§ **Set task**
Print every line from the one containing "You are a GUI" down to the end of the rows below, word for word, and leave out the pictures.

::::::::::

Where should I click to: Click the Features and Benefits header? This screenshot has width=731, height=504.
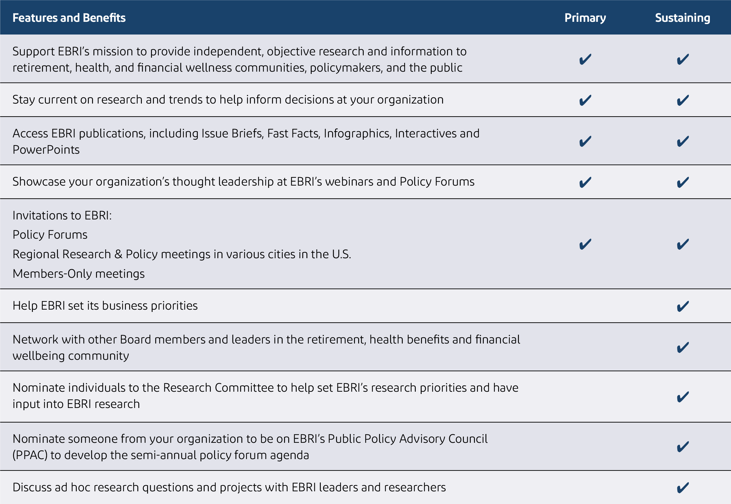69,18
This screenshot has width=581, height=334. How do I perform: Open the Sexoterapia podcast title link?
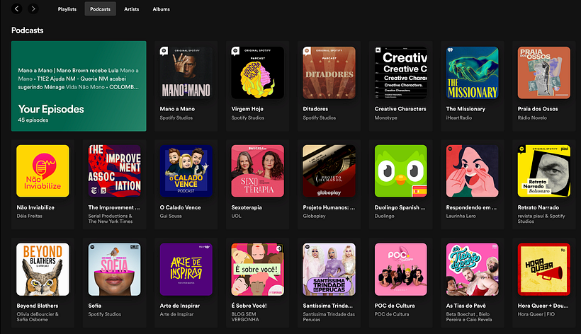[251, 207]
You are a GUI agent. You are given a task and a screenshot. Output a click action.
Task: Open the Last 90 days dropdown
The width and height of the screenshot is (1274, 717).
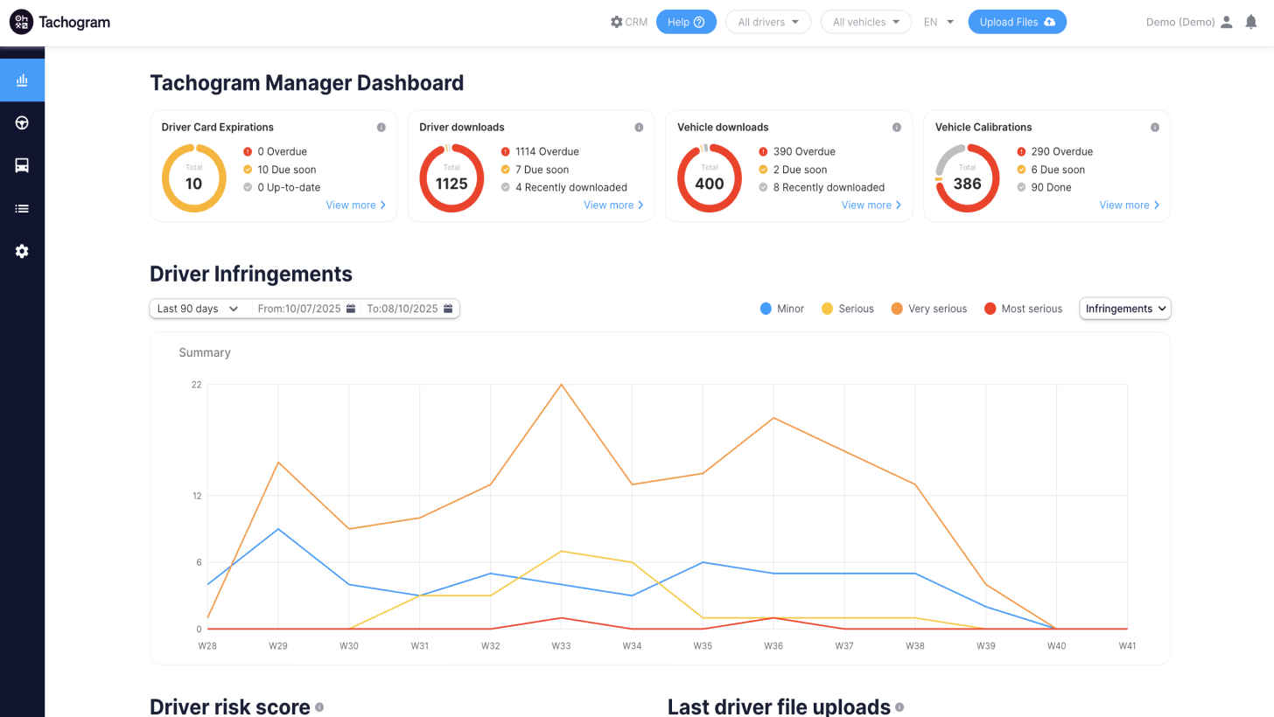pos(199,308)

::::::::::

§ **Answer to this exercise**
You are a GUI agent. You are given a task and a screenshot. Output a click action.
Task: Open the Last 90 days dropdown
The width and height of the screenshot is (1274, 717).
pos(199,308)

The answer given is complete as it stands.